_What is needed:_ What should be copied is the stretch of entries below from the line with "Screen dimensions: 720x1612" up to and including the line with "the m.facebook.com address", exactly and without images.

_Provided data:_
▼
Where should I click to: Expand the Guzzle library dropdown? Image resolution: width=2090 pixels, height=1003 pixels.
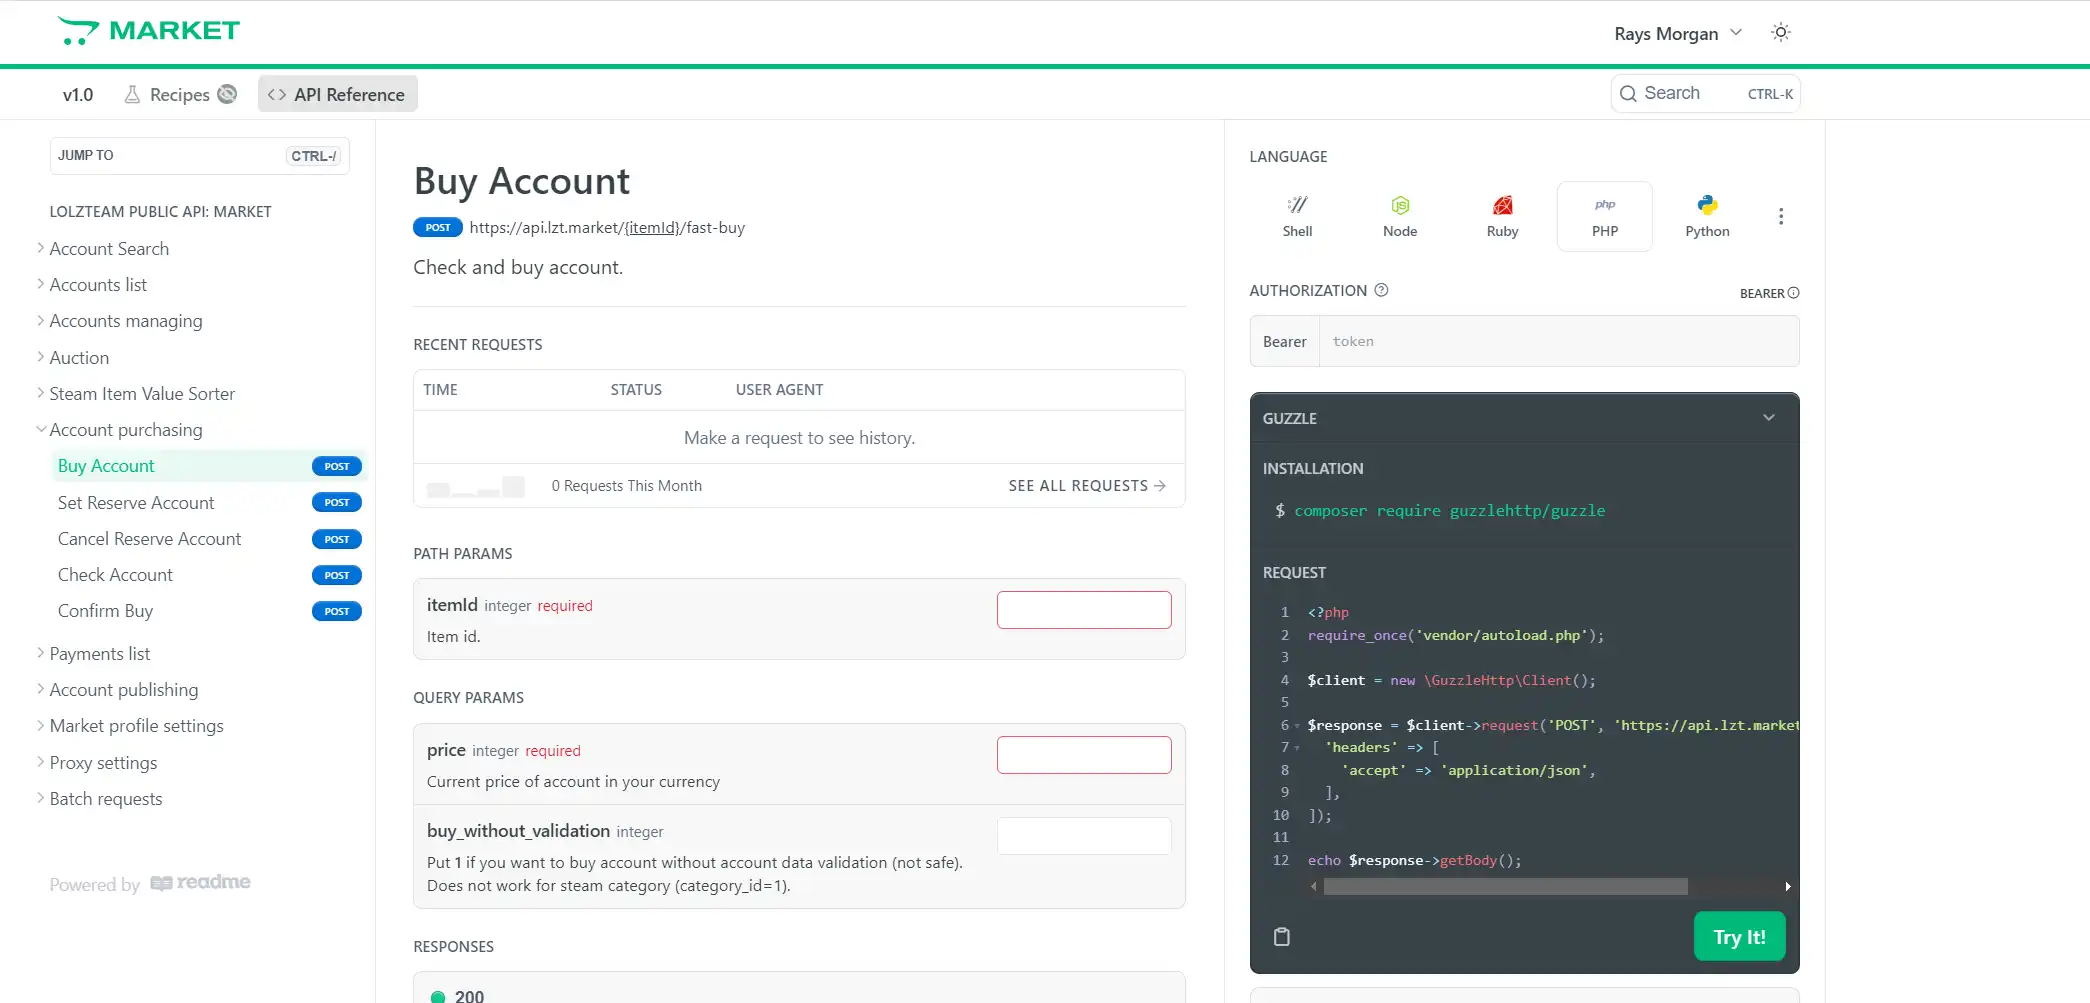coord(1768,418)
▲
▼
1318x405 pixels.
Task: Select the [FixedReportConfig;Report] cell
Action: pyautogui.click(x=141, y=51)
▲
▼
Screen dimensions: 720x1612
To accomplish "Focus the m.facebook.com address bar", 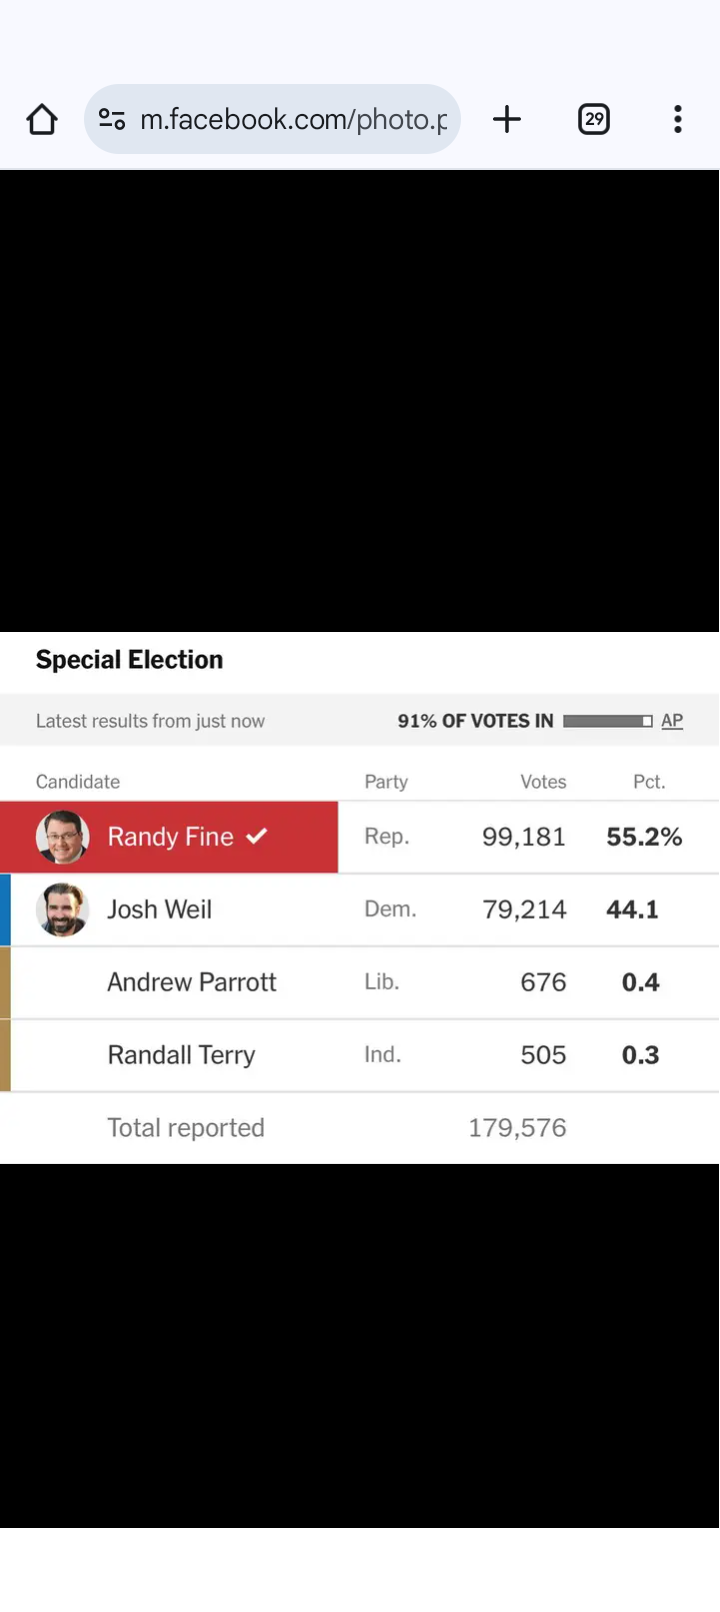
▲
_Answer to the problem:_
Screen dimensions: 720x1612
To accomplish "Focus the m.facebook.com address bar", 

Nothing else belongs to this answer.